Die Innenstadt Glastonburys wartet pittoresk und mit allerlei Esoterik-Läden auf. Buddhas, Hindugötter, keltische Symbole, Halbedelsteine und Quarze, Feenfiguren und noch vieles mehr. Auf den ersten Blick ein kleines Eso-Disneyland. Dazu passt auch der Schotte in Kilt und “voller Montur”, der den Dorfplatz schmückt.

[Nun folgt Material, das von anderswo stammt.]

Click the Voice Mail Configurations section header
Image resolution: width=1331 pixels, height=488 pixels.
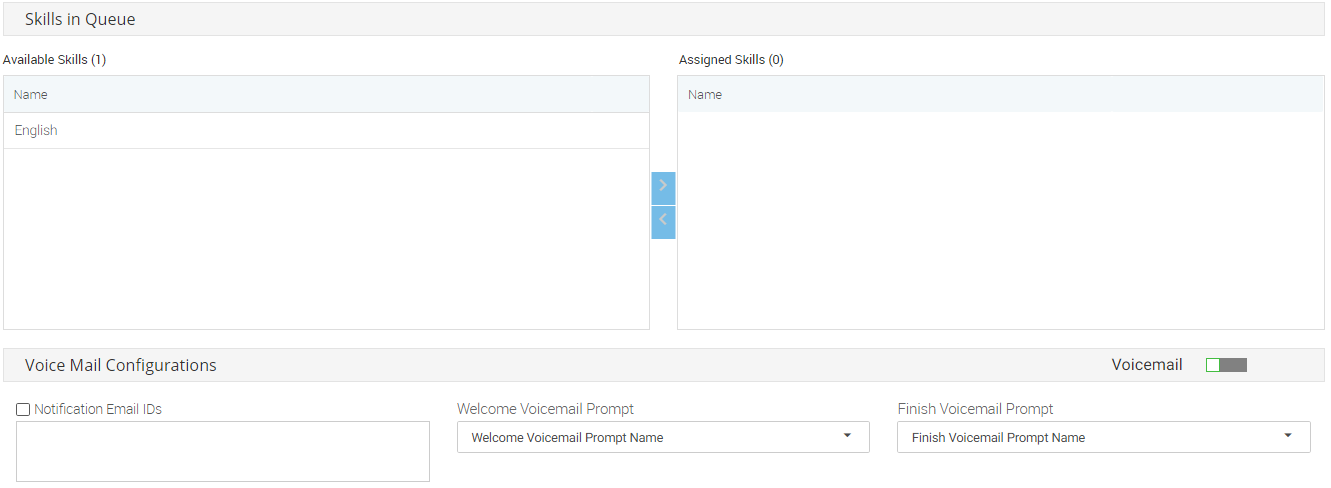(x=121, y=365)
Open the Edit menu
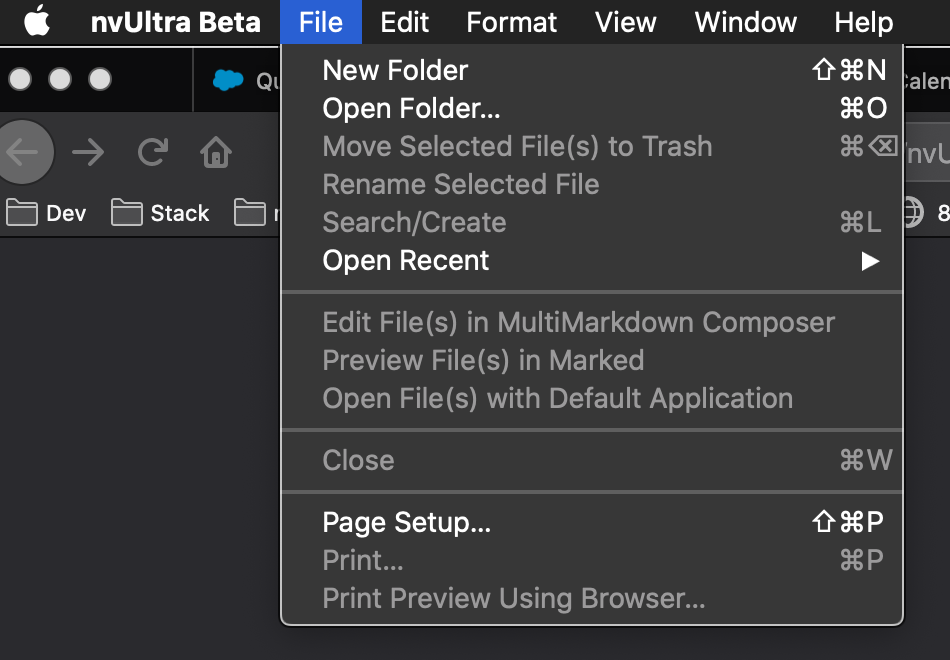 click(x=405, y=22)
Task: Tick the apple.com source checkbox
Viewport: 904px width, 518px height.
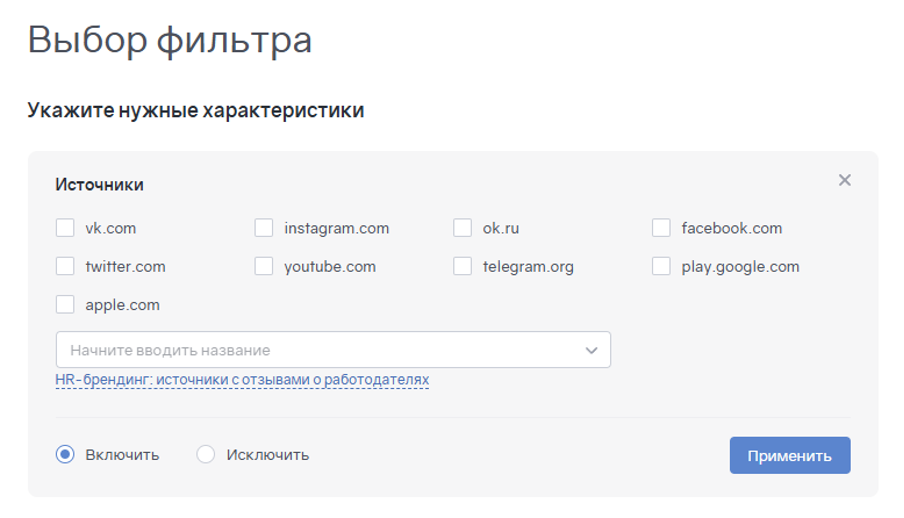Action: coord(65,304)
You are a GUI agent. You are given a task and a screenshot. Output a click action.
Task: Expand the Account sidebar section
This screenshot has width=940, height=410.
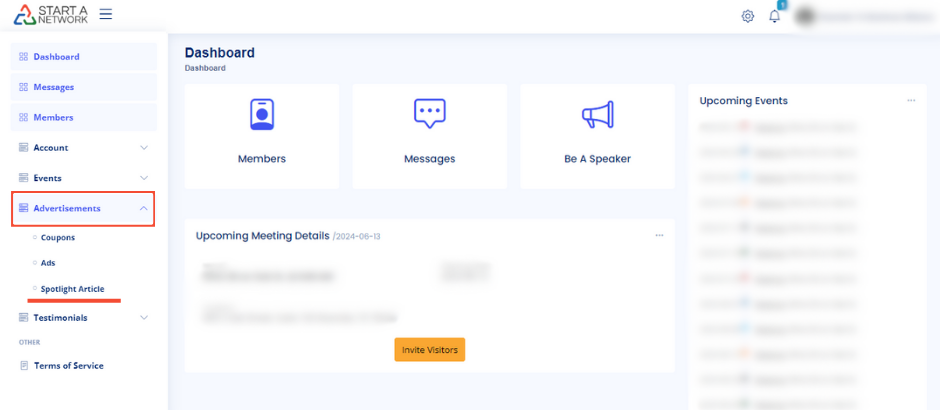click(84, 148)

Aber dahinter ist mehr, spüre ich. Schließlich soll hier Avalon gelegen haben und vermutlich – auf anderer Frequenz – immer noch liegen. Die Gebeine von Artus und Guinevere sollen hier vor Jahrhunderten in der Abtei gefunden worden sein, Drachen flogen über den einsam aufragenden Turm auf dem Glastonbury Tor. Josef von Arimatäa soll hier in Glastonbury die erste chrisliche Kirche gegründet haben, ein dorniger Busch zeugt heute noch von diesem magischen Ereignis.
Am Morgen des dritten Tages begrüßt mich die aufgehenden Sonne und malt spektakuläres Licht über die Ebene von Somerset, und mein “medicine walk” beginnt…
(Davon mehr im nächsten Post…)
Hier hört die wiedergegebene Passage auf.